===== PASSAGE ÉTUDIÉ =====

Ce numéro thématique de T.I.S. porte sur l'informatique de gestion et la gestion de l'informatique. Le choix du thème fut sans doute motivé par l'importance des technologies de l'information pour la survie des organisations modernes. A une époque où la concurrence devient mondiale, les organisations se doivent d'être sans cesse plus efficaces, plus productives et plus innovatrices. Les technologies de l'information constituent un outil privilégié pour ce faire. Utilisées à bon escient elles sont non seulement un outil de productivité, mais aussi un instrument permettant une analyse plus approfondie de certains problèmes, un support au travail intellectuel et même, une arme stratégique. L'appel aux auteurs fait par le comité de rédaction sur le thème informatique de gestion et gestion de l'informatique a reçu un accueil enthousiaste ; les six articles retenus pour le numéro, traitant d'une grande variété de sujets, illustrent bien la richesse du domaine de recherche. La lecture des articles nous fait aussi prendre conscience de l'importance des changements survenus dans ce domaine, de même que dans les préoccupations des chercheurs, depuis l'avènement de l'ordinateur comme support à la gestion.

===== EXTRAIT DES DONNÉES =====

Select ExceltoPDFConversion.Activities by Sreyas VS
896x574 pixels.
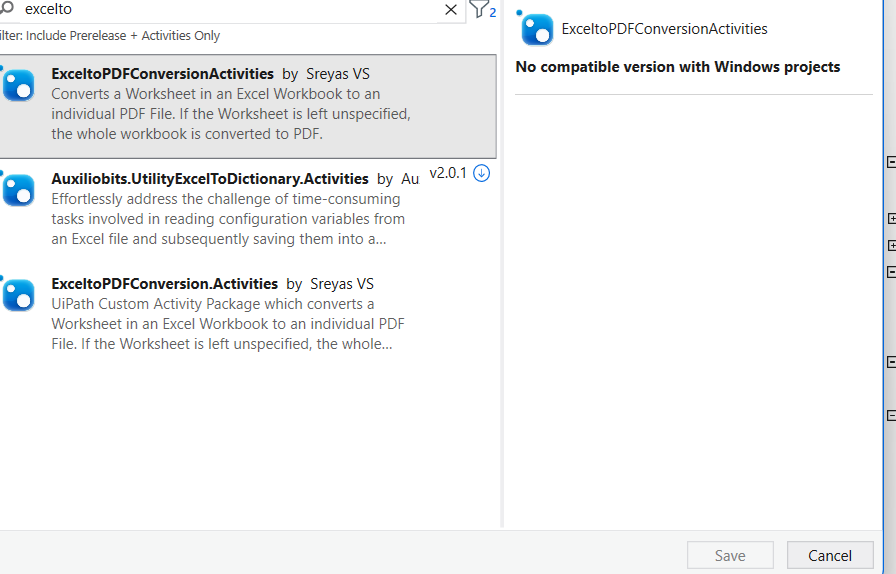point(248,315)
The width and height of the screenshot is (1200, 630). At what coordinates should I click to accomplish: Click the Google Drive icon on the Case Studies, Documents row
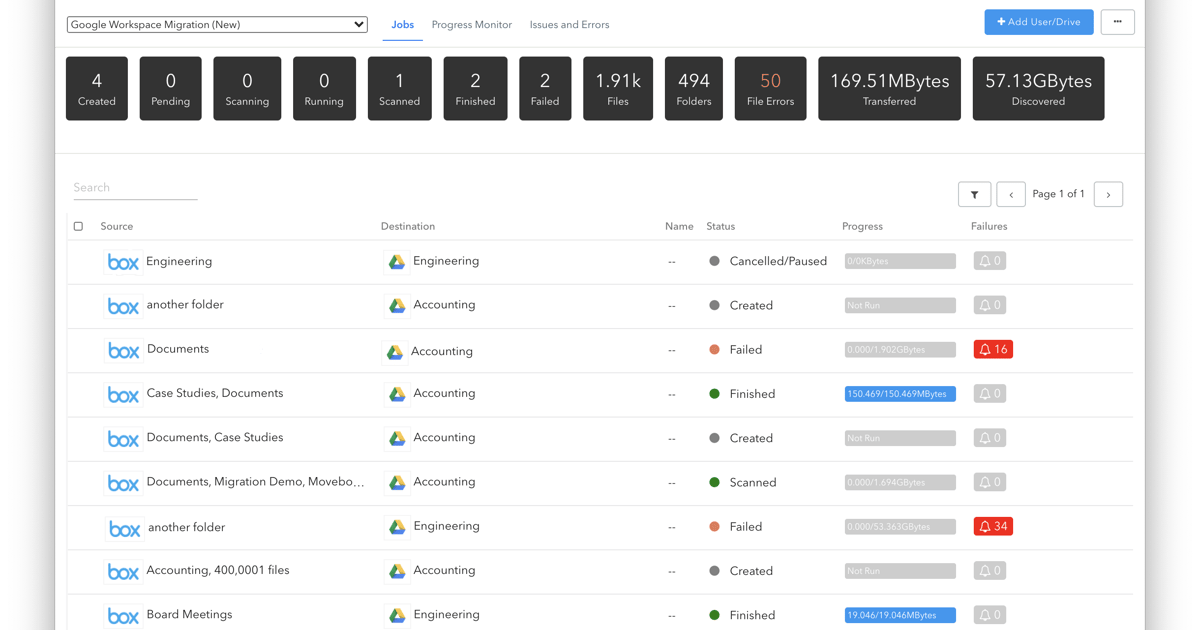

=====

→ **TRAVAIL DEMANDÉ**
1. Selon le passage sur le numéro thématique de T.I.S., combien d'articles ont été retenus pour ce numéro ?
2. Poursuivez le passage sur le numéro thématique de T.I.S. à la suite de sa dernière phrase.
La liste reproduite plus haut provient d'une source distincte du passage.

→ **RÉSULTATS**
1. Six articles ont été retenus pour le numéro.

2.
Voilà près de trente ans que l'ordinateur est apparu comme outil de traitement des données dans les organisations. Les changements technologiques survenus depuis cette époque sont nombreux : systèmes interactifs, logiciels de gestion de bases de données, micro-informatique, langages de quatrième génération, logiciels d'aide à l'analyse et à la conception de systèmes, pour n'en nommer que quelques-uns. Ces changements, qui ont reçu un large écho, ne représentent que la pointe de l'iceberg de toutes les transformations survenues dans le domaine. Les six articles de ce numéro témoignent d'autres changements qui auront sans doute des impacts marquants sur le mode de fonctionnement des organisations. Les paragraphes qui suivent présentent la problématique de chaque article, de même que la perspective adoptée par son ou ses auteurs pour en traiter.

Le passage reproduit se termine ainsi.